• Raw data:

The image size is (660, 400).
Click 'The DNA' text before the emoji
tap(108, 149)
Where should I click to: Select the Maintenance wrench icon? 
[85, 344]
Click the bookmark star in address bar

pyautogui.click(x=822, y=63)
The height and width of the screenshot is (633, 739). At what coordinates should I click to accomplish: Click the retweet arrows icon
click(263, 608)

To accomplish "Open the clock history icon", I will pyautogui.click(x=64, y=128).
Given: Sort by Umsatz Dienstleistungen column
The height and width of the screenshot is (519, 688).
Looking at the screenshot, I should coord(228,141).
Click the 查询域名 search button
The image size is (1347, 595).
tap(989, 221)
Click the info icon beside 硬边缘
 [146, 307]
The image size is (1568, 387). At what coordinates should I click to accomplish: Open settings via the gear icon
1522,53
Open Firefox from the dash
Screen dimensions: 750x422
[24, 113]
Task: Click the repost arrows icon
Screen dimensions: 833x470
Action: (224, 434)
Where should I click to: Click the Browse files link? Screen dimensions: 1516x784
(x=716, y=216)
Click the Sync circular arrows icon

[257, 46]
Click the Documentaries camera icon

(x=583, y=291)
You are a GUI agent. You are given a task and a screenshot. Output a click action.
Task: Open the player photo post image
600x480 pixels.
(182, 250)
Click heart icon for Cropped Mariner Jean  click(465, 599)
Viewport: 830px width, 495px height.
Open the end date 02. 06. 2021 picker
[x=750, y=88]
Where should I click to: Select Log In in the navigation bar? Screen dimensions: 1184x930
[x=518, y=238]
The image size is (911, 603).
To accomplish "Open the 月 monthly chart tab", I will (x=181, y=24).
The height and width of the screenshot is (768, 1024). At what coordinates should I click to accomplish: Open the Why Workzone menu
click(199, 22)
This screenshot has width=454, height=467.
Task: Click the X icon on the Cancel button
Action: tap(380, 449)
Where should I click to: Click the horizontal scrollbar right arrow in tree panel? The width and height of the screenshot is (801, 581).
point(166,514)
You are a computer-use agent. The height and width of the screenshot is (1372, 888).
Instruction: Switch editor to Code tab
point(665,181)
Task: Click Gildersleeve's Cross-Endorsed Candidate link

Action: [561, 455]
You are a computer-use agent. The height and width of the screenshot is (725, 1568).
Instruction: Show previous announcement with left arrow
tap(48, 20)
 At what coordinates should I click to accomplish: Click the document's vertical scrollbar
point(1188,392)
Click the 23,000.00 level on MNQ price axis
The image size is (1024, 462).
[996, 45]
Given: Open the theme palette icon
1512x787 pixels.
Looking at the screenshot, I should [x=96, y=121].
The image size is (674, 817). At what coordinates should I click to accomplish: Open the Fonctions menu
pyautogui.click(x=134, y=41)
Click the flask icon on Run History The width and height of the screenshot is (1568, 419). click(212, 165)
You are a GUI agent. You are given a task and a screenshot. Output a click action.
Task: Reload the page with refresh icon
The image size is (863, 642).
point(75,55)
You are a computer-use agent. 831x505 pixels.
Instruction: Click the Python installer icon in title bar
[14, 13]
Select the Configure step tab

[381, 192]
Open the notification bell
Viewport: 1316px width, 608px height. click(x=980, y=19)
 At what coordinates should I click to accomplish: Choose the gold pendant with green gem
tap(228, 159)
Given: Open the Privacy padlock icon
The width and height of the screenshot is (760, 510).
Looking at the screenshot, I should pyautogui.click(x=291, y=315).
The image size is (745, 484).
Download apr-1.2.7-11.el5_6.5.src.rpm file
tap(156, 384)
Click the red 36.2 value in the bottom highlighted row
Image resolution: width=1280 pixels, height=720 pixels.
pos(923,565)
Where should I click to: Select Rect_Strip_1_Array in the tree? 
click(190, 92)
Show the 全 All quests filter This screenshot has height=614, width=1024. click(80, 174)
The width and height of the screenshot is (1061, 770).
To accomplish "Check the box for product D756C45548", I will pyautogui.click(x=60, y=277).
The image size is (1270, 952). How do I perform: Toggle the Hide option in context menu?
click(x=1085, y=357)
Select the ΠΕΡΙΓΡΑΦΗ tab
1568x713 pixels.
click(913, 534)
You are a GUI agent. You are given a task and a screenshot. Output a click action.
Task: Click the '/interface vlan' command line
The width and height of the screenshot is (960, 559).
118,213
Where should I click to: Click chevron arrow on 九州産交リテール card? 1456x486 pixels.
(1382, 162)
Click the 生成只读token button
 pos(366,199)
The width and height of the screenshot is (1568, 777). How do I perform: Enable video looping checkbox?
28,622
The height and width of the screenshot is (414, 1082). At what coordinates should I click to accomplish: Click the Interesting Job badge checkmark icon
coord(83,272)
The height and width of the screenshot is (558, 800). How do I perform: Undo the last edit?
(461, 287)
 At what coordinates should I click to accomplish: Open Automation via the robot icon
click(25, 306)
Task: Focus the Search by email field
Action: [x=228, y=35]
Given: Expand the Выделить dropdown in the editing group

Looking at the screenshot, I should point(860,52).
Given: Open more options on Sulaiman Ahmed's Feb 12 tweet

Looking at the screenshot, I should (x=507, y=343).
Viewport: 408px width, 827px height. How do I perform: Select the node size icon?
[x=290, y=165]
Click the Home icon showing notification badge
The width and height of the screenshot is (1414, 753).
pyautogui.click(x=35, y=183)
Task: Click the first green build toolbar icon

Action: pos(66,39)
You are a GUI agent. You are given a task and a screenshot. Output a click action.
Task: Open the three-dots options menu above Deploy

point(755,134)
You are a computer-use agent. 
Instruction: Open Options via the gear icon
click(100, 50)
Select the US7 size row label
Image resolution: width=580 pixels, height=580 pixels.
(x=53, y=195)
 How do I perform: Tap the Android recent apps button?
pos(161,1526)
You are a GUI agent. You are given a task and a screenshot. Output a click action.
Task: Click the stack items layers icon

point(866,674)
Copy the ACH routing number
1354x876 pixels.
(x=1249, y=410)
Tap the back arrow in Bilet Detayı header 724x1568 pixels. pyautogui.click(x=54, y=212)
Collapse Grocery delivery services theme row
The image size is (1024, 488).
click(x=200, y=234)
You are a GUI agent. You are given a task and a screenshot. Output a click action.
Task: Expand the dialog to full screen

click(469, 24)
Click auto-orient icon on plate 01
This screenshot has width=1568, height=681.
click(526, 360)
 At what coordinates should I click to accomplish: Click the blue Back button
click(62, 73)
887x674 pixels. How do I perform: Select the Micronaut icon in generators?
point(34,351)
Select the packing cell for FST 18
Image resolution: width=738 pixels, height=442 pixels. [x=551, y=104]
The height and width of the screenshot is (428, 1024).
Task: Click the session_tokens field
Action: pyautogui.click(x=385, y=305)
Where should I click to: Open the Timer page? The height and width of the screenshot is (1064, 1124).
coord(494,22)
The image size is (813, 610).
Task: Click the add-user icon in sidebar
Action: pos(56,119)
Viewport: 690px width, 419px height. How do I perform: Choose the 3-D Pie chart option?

• What you will do:
Which lines hold the word "theme"? Copy each of them from the records.

• Answer for this exercise:
Given: Open the theme palette icon
Collapse Grocery delivery services theme row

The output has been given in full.